26 janeiro 2011

disruptivo

A decisão judicial que o Joaquim aqui cita é, de facto, muito significativa e poderá ter ramificações consideráveis se adoptada, também, pelos tribunais portugueses. A lógica do Tribunal de Navarra é simples: a actividade bancária não pode estar imune ao risco, pelo que, na hora de tomar o empréstimo, quer o seu tomador quer o banco que empresta, todos têm de fazer contas e, cada qual, realizar a sua própria análise de risco. O devedor, avaliando se tem condições para pagar a prestação. E o banco, avaliando se o devedor é fiável e se o imóvel a financiar vale o que o cliente se prepara para pagar por ele. Assim, se, por acaso, o tomador do empréstimo deixar de honrar os seus compromissos, o banco fica com a casa. E se esta, porventura, for leiloada por valor inferior ao do empréstimo em falta, paciência, o banco que amortize a respectiva perda. É assim que funciona nos Estados Unidos, mas não é assim que tem funcionado na Europa (Portugal e Espanha incluídos), onde, uma vez leiloada a casa, se ainda restar alguma dívida perante o banco, é ao devedor que essa falta é imputada.
Posto isto, devo dizer o seguinte: acho incompreensível a prática europeia, onde, por via da ausência de risco, o banco tem sempre lucro. Não é aceitável que o ónus do incumprimento recaia apenas sobre o devedor se, também, o banco foi co-responsável por esse mesmo incumprimento ao não ter feito a análise de risco na altura própria. Além disso, a prática europeia tem outra grande desvantagem: reduz a dinâmica do mercado imobiliário e põe em causa a mobilidade e, a prazo, a saúde financeira das famílias. Tal sucede pela simples razão de que, na impossibilidade de vender um imóvel abaixo do seu preço de custo, pois ficaria sem casa mas ainda com uma parte da dívida, o devedor pode ficar amarrado a um activo que, porventura, já não consegue custear. E dessa situação decorrem dois custos: um custo de oportunidade e, no limite, o custo associado à insolvência pessoal. Pelo contrário, os bancos, à fartazana, ganham de todos os lados. Last but not least, perde também o Estado, pois, em consequência dessa rigidez estrutural, diminui o número de transacções e com estas a própria receita fiscal...
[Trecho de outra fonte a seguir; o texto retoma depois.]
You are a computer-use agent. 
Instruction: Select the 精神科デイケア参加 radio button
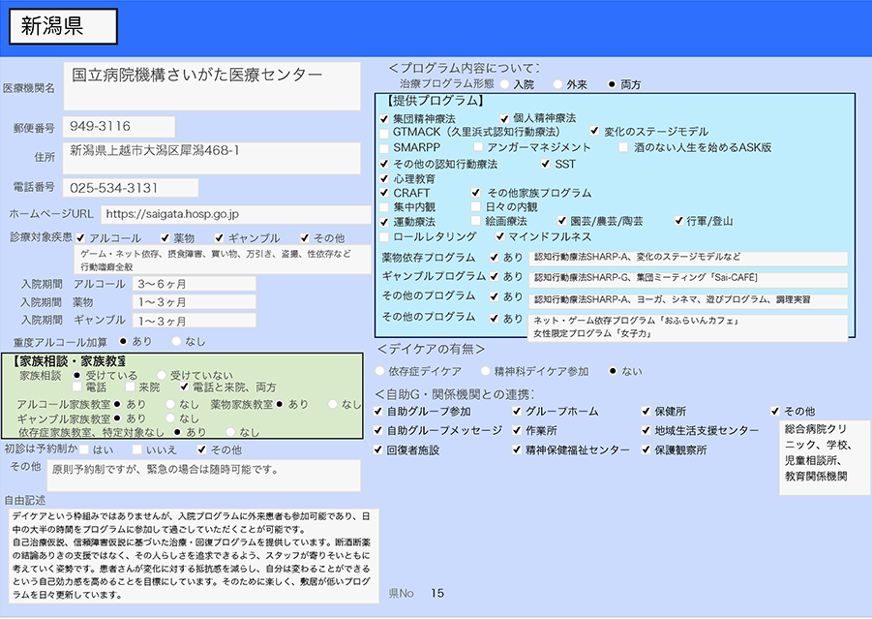click(485, 371)
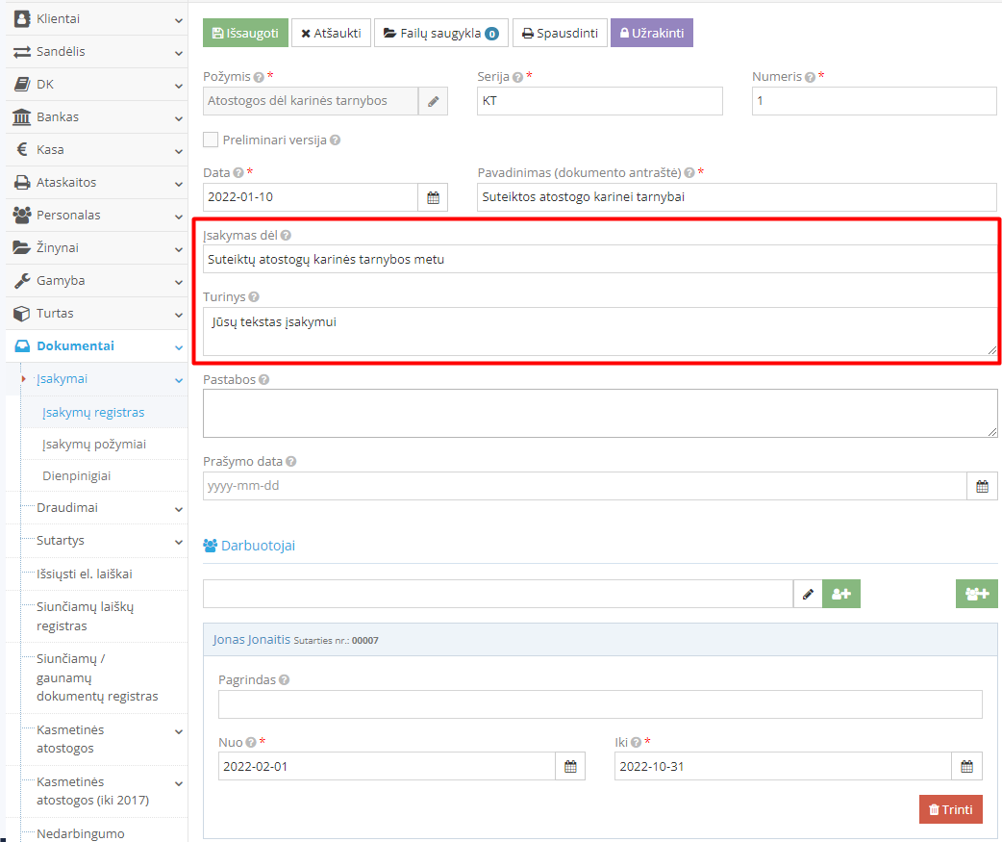Open calendar for the Iki date
This screenshot has width=1002, height=842.
966,766
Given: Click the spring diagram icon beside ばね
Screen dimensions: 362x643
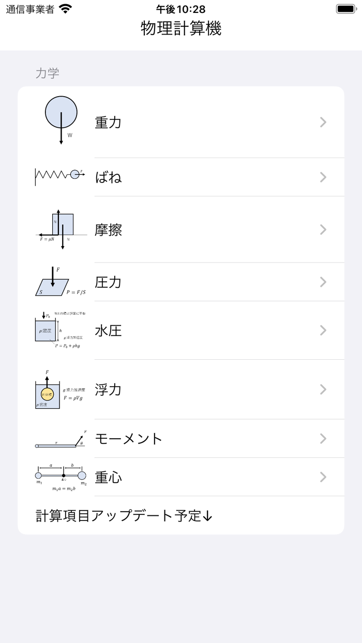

Em suma, a adopção do ordenamento jurídico norte-americano no que à execução de hipotecas diz respeito traria enormes vantagens à Europa. É certo que, inicialmente, os preços do imobiliário desvalorizariam - com alguma intensidade, até - para os preços ajustados aos salários dos portugueses (que, nas minhas contas, não suportam os preços actuais), mas com essa flexibilização induzir-se-ia um número infindável de externalidades positivas. Muitas vidas e muitas famílias, até aqui amarradas na armadilha do crédito, respirariam de alívio e com isso o País viveria melhor. Todos, excepto, talvez, os bancos, habituados que estão à mama do negócio fácil. Enfim, a ver vamos se o lóbi bancário leva a melhor ou não. Oxalá não leve.